Por Carlos Gutiérrez, Gerente Comercial Cibergestión Chile
El mercado inmobiliario en Chile siempre ha tenido ciclos, pero lo que estamos viendo ahora se siente distinto. No es solo una desaceleración, es un cambio más profundo en la forma en que se mueve el negocio.
Venimos de un periodo complejo. Entre 2023 y 2024, el alza de tasas hipotecarias, las mayores exigencias para acceder a crédito y la incertidumbre económica frenaron la demanda y obligaron a muchos proyectos a pausarse o replantearse. De acuerdo con reportes de la Cámara Chilena de la Construcción, esto se reflejó en una caída sostenida en ventas y en un aumento del stock disponible.
Hoy el escenario empieza a moverse, pero no vuelve a ser el mismo. Tras el último IPoM del Banco Central de Chile (marzo 2026), la Tasa de Política Monetaria ha entrado en una fase de estabilización, llevando a que las tasas hipotecarias consoliden un piso en torno al 4.2% – 4.5%. Esto abre nuevamente el acceso al financiamiento, aunque aún lejos de los niveles previos a 2020.
Ese nuevo equilibrio no reactiva el mercado de golpe: lo obliga a adaptarse.

• **Datos disponibles**
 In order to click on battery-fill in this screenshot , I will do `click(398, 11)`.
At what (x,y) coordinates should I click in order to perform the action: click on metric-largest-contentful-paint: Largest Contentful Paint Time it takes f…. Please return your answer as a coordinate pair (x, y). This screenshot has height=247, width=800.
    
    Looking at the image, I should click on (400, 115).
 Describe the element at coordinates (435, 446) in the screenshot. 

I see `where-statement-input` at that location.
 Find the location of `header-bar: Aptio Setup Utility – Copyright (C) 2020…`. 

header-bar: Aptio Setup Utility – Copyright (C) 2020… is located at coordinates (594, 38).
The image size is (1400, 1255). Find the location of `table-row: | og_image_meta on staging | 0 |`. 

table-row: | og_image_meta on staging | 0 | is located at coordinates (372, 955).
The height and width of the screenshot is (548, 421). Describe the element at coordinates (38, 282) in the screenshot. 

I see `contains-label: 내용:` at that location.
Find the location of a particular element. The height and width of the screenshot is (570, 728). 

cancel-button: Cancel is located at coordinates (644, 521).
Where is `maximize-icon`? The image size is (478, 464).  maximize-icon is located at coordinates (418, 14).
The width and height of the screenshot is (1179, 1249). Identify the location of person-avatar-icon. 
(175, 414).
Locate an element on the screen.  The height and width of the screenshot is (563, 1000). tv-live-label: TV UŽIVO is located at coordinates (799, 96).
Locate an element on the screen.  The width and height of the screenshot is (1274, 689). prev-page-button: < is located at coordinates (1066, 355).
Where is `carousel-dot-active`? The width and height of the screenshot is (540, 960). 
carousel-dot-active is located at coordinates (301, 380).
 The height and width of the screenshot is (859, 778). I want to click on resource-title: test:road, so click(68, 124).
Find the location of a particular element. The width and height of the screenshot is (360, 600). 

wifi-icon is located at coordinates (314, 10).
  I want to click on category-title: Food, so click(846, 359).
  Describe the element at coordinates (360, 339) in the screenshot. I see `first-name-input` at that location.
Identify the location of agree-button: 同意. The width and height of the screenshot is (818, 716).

• **Qué hacer**
**A.** Duplica el texto sobre el mercado inmobiliario chileno desde "Por Carlos Gutiérrez, Gerente" hasta "del stock disponible.", incluidos ambos.
**B.** Según el texto sobre el mercado inmobiliario chileno, ¿en torno a qué valores consolidan un piso las tasas hipotecarias tras el último IPoM del Banco Central de Chile?
**C.** ¿Qué factores frenaron la demanda entre 2023 y 2024, de acuerdo con el texto sobre el mercado inmobiliario chileno? Enuméralos todos.

• **Resultados del ejercicio**
**A.**
Por Carlos Gutiérrez, Gerente Comercial Cibergestión Chile
El mercado inmobiliario en Chile siempre ha tenido ciclos, pero lo que estamos viendo ahora se siente distinto. No es solo una desaceleración, es un cambio más profundo en la forma en que se mueve el negocio.
Venimos de un periodo complejo. Entre 2023 y 2024, el alza de tasas hipotecarias, las mayores exigencias para acceder a crédito y la incertidumbre económica frenaron la demanda y obligaron a muchos proyectos a pausarse o replantearse. De acuerdo con reportes de la Cámara Chilena de la Construcción, esto se reflejó en una caída sostenida en ventas y en un aumento del stock disponible.

**B.** En torno al 4.2% – 4.5%.

**C.**
- El alza de tasas hipotecarias
- Las mayores exigencias para acceder a crédito
- La incertidumbre económica